You get the same result if you do what I mentioned previously – using a puff iron. But worse still, the press quality of the very shirt whose quality that you were aiming to improve is made poorer!
With this iron, the fabric is liable to show what I call “steam scratches.” You can easily avoid these “steam scratches” if you install a steam diffuser coupled with an iron shoe, but when you do that, you are really making certain that you don’t have a laundry iron.
The iron-shoe/diffuser setup kills the steam “jet stream” and turns it into a vapor cloud. But it also keeps the metal surface of the iron off the fabric, making it ten times harder (or maybe it’s a thousand times harder) to dry moist fabric. It might even be impossible.
And a footnote: don’t put an iron shoe on a steam-electric iron. The steam-electric iron is exactly what you want, but you ruin it when you add the shoe.
So the lesson du jour is to pitch that all-steam iron and get a good steam-electric iron, but you’re going to get some complaints and I’d like to take a minute to address those before you get cornered.
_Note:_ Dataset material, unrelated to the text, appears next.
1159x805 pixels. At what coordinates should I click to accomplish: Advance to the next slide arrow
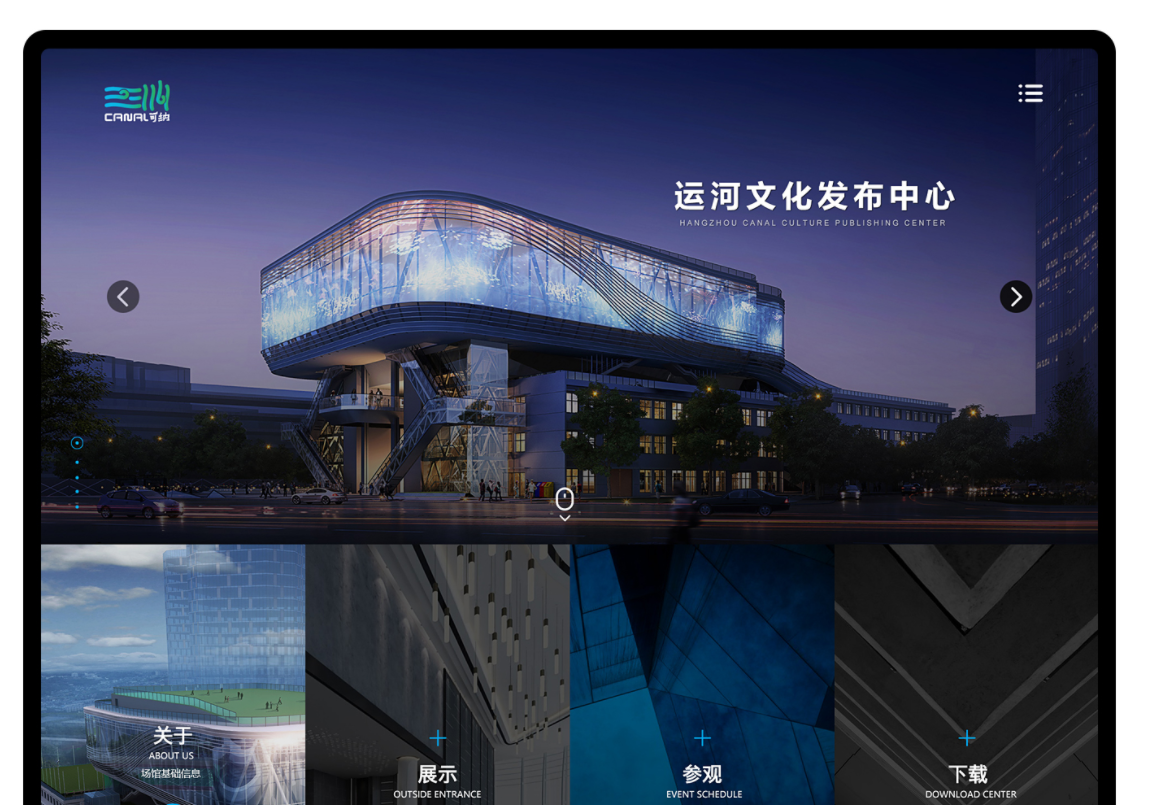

First of all, steam-electric irons are a pain-in-the-a** to install. Sorry about that. That fact doesn’t make me wrong. We are trying to improve the quality of your shirts. This is one of the steps.
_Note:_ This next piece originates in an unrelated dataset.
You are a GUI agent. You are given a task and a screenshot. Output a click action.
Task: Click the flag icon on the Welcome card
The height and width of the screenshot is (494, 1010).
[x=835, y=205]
Secondly, these irons can be a maintenance issue versus the all-steam variety which are comparatively trouble free. The thermostats get stuck, for one thing. Oh, well. This fact doesn’t make me wrong.
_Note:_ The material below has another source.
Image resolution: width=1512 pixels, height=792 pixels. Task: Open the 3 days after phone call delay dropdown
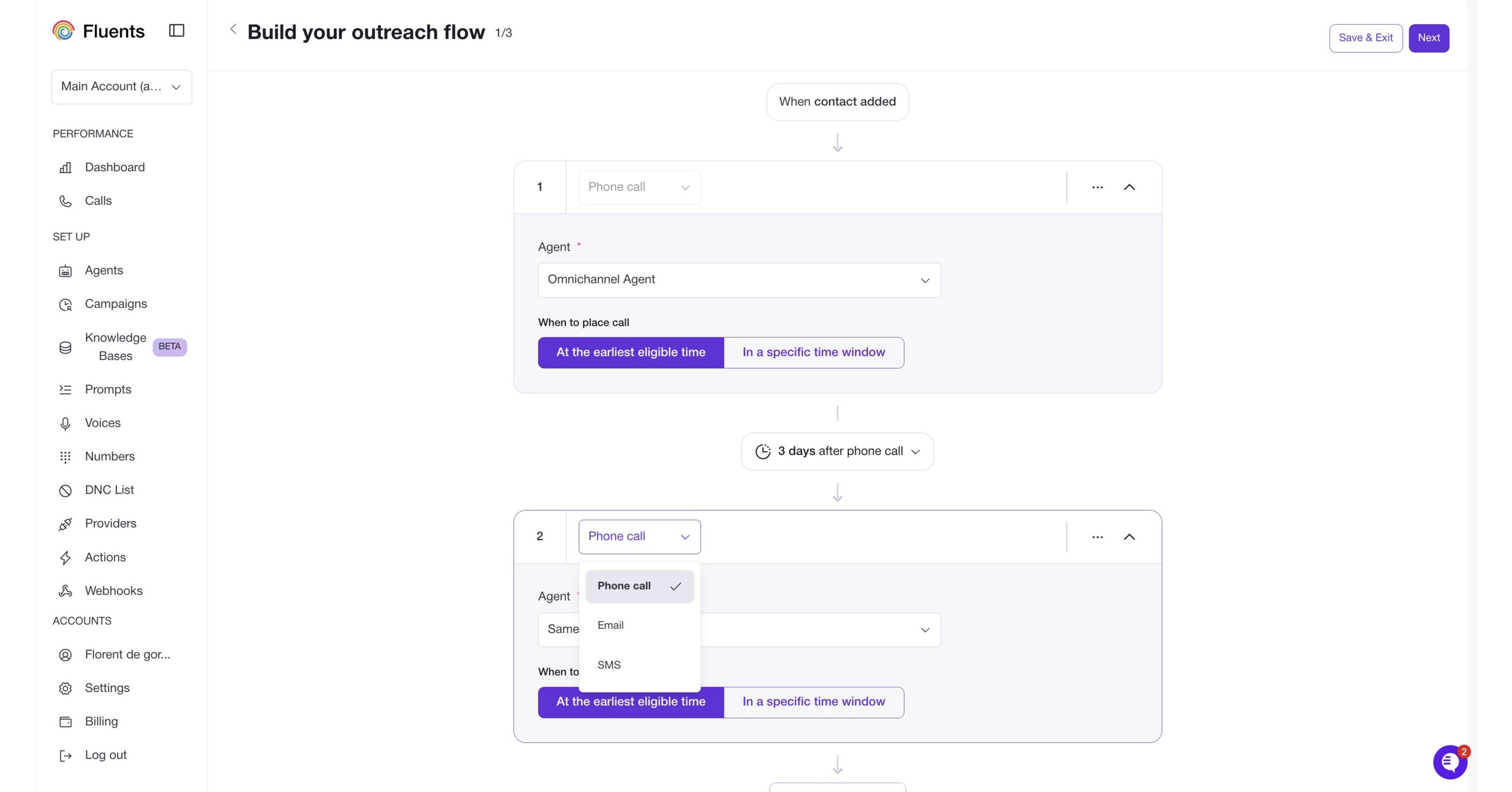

The person that you have doing touch-up probably won’t like the steam-electric iron as much. She might hate it. In order to remove those nasty pressed-in wrinkles, she will need to add a light mist of water and then dry it with the iron. The touch-up person may argue that the all-steam iron was quicker. Is that a valid point? Hmmmm.
Quicker at what? At NOT doing the job? (Remember the picture?)
“If you do what you always did, you'll get what you always got!”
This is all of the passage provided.